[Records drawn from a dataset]
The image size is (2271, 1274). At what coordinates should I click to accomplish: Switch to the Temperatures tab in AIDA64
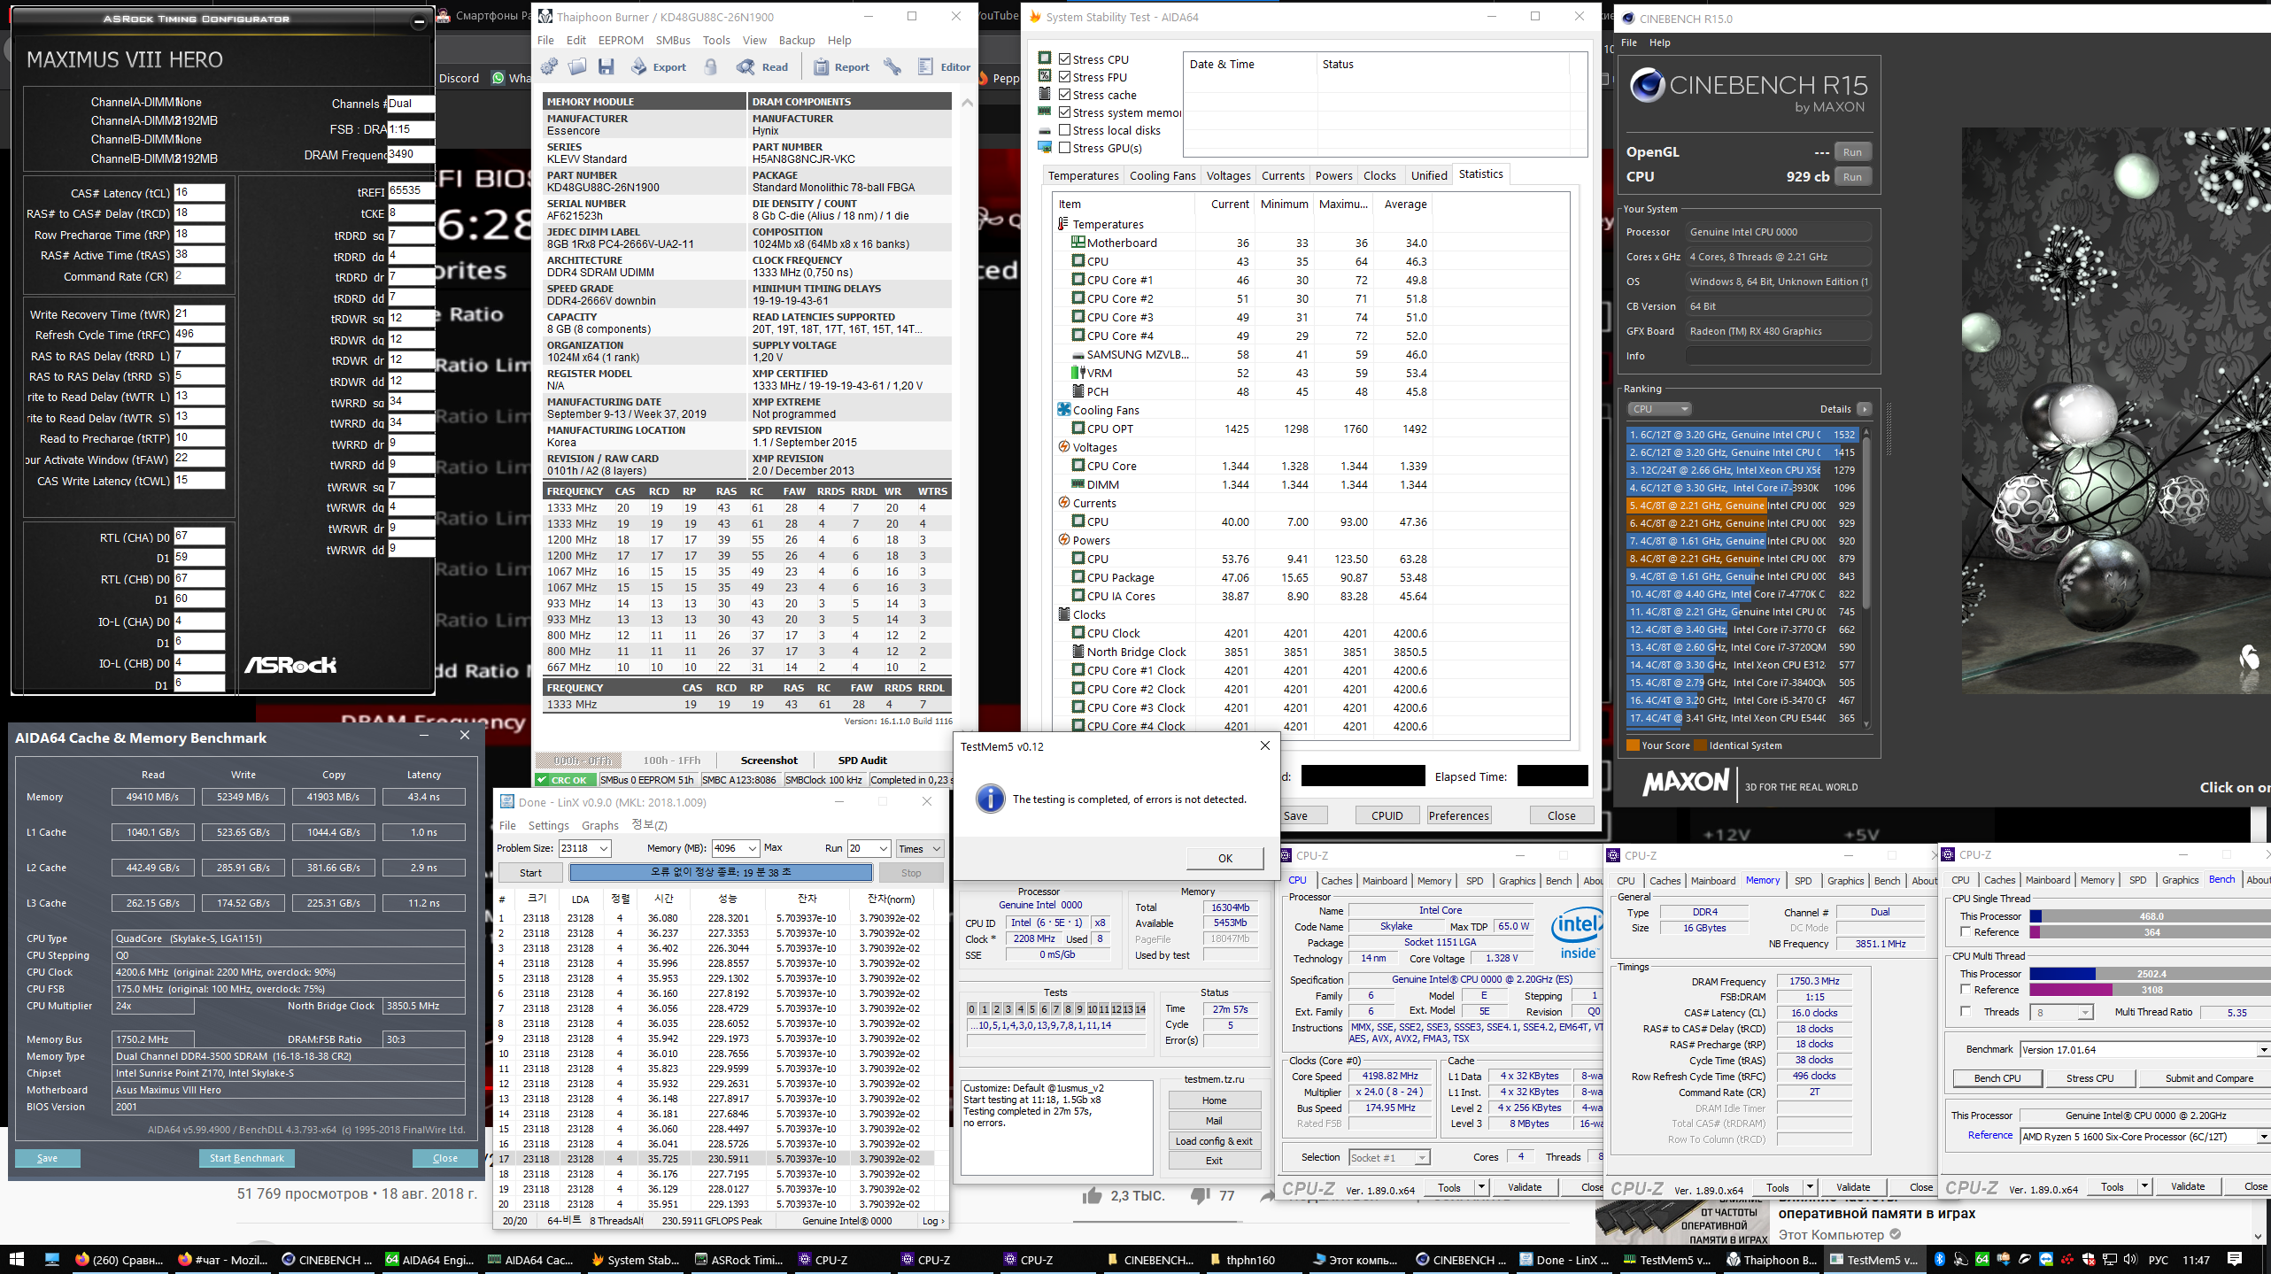(1083, 175)
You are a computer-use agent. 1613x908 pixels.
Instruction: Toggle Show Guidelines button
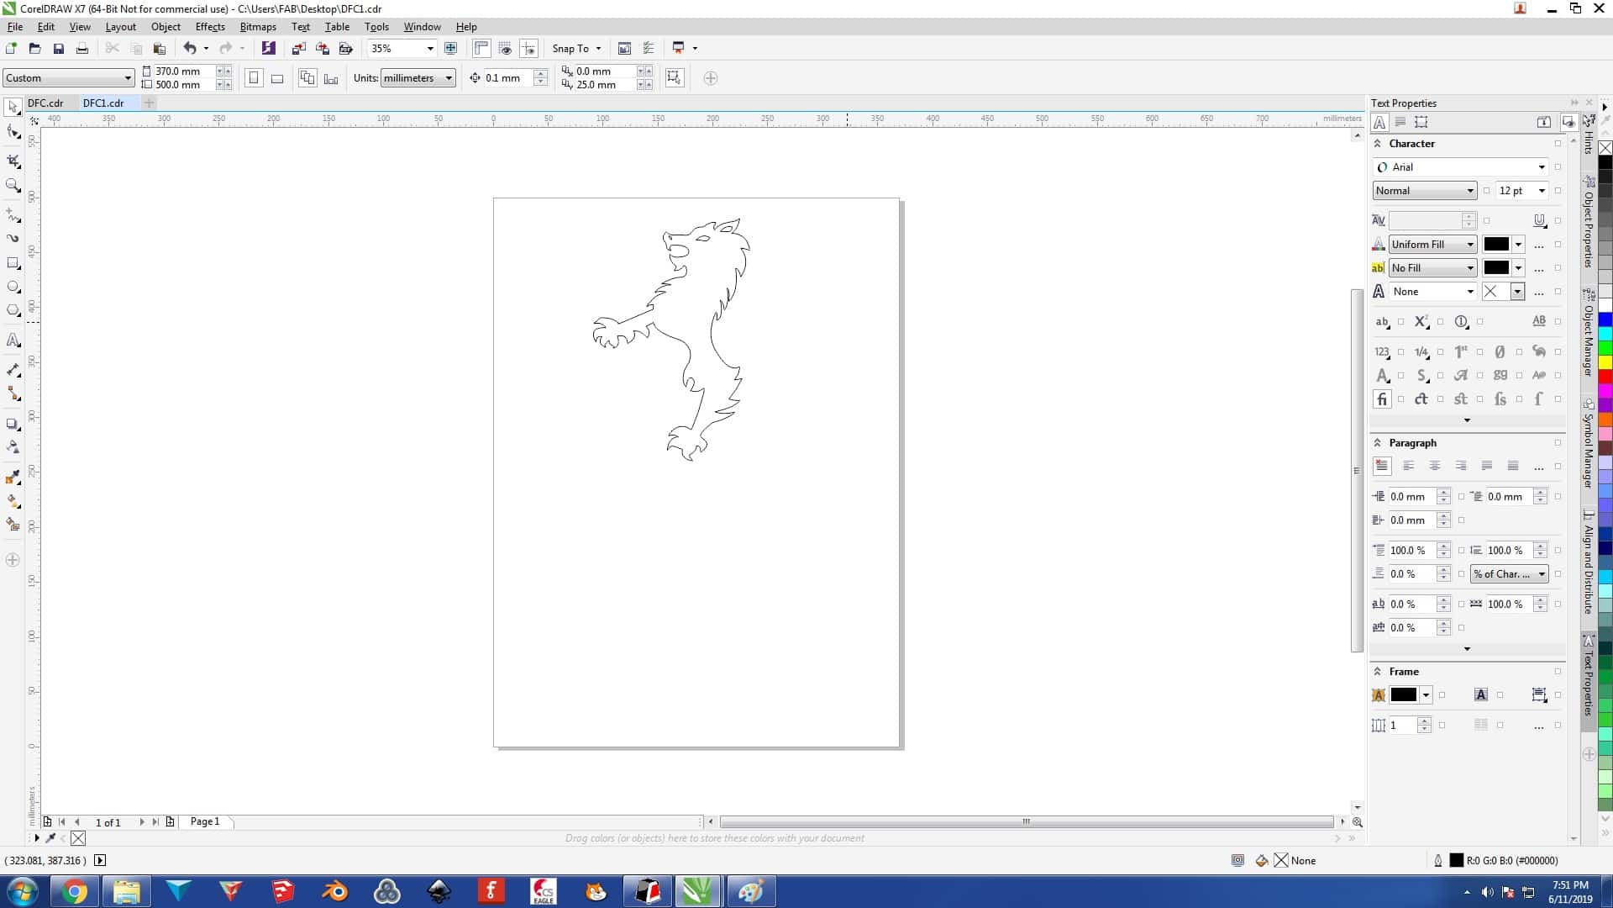tap(528, 49)
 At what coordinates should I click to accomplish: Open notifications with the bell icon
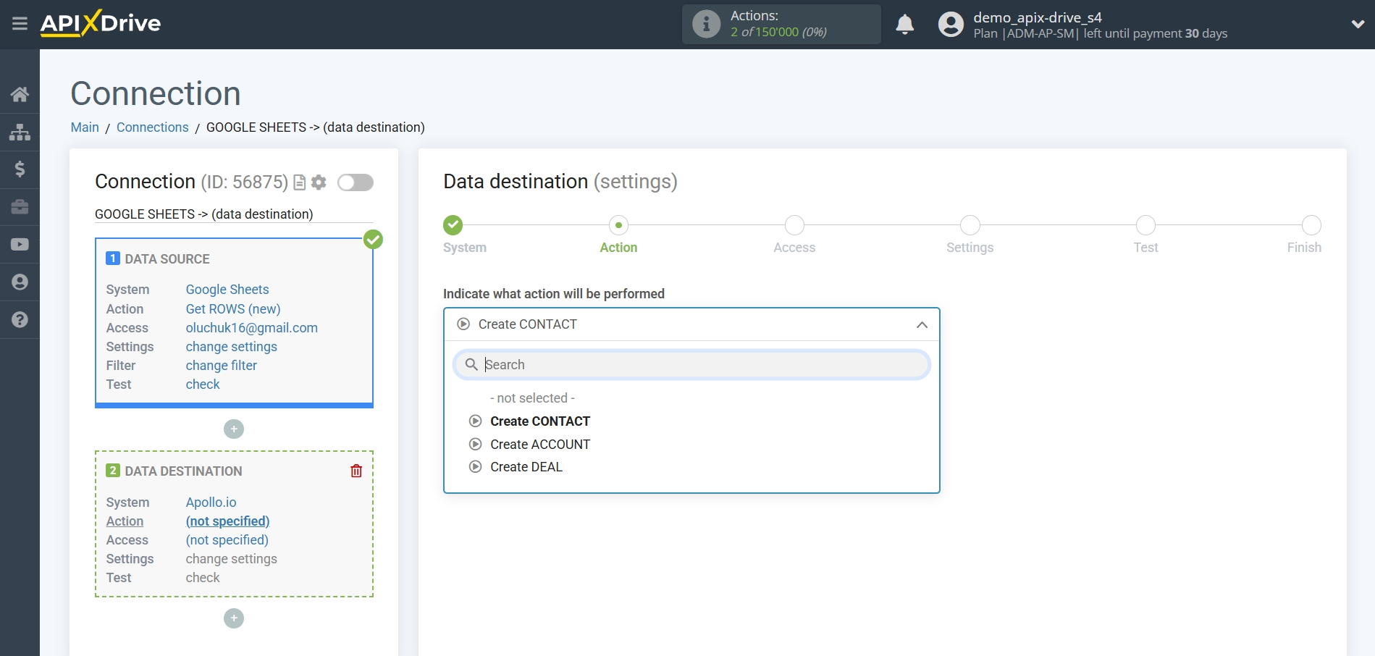[904, 24]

## What this task involves
Restate the data word for word without pictures.

## Solution to the exercise
The image size is (2271, 1274). At what coordinates should I click to accomplish: Switch to the Temperatures tab in AIDA64
(1083, 175)
You are a computer-use agent. 1613x908 pixels.
Instruction: Toggle Show Guidelines button
tap(528, 49)
 At what coordinates should I click to accomplish: Open notifications with the bell icon
[904, 24]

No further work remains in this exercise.